Figure 4

Immature development of the GCT of SMG in p130Cas^Δepi– mice. (A) Histological analysis of SMG and SLG in P42 male p130Cas^flox/flox and p130Cas^Δepi– mice. Representative H&E and PAS staining images of paraffin sections. Arrows indicate the GCT in SMG. Arrowheads indicate ducts in SLG. Black boxed regions are shown as magnified images.
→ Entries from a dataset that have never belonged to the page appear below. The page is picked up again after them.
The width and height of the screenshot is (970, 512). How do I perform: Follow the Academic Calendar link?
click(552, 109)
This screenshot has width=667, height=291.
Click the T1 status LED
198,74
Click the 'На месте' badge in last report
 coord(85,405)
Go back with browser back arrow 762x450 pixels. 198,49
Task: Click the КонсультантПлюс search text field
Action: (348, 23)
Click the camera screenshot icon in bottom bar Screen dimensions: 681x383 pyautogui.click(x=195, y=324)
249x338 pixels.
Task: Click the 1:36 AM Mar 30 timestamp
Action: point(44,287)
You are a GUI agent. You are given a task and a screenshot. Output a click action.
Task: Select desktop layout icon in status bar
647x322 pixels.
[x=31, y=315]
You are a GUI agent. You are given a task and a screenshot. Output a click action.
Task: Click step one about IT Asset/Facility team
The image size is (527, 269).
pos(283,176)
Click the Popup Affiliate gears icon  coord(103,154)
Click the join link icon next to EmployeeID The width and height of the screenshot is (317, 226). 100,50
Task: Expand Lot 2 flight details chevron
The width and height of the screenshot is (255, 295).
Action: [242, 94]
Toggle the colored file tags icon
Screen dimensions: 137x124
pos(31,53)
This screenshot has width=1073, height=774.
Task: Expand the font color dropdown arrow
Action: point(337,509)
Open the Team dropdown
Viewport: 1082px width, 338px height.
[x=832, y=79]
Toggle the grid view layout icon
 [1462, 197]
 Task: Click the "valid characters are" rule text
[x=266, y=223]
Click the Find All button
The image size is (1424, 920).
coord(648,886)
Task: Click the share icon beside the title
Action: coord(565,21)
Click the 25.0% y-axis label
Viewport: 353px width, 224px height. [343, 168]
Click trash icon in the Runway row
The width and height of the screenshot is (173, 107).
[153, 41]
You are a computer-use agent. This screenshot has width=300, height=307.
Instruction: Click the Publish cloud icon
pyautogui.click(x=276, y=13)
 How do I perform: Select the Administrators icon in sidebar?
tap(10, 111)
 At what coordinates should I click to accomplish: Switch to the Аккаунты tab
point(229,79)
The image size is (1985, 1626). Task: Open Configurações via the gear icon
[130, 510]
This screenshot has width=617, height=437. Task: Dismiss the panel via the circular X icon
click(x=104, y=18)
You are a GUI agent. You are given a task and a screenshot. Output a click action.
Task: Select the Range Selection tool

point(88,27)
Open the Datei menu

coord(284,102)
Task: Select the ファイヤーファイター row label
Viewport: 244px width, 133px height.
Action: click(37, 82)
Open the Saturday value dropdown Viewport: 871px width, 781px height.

Scale bars = 20 µm (SMG) and 50 µm (SLG). (B) Quantification of the ductal area per total gland area in P42 male p130Cas^flox/flox and p130Cas^Δepi– mice. (C) Serum testosterone levels in the P42 male p130Cas^flox/flox and p130Cas^Δepi– mice. (D) Quantitative real-time PCR analysis of relative mRNA abundance for the androgen receptor (AR) in SMG in the P42 male p130Cas^flox/flox and p130Cas^Δepi– mice. p130Cas^flox/flox n = 10 mice, p130Cas^Δepi- n = 7 mice. (E) Representative immunofluorescence staining of SMG paraffin sections using anti-AR (green) and anti-E-cadherin (gray). Nuclei were counterstained using Hoechst 33,342 (Red). Areas surrounded by white dotted lines indicate GCTs. Blue boxed regions are shown as magnified images. Scale bars = 10 µm. (F) The number of AR-positive nucleus of GCTs per field of view was quantified. Data show the means ± SEM, **P < 0.01, ***P < 0.001 versus the corresponding p130Cas^flox/flox value.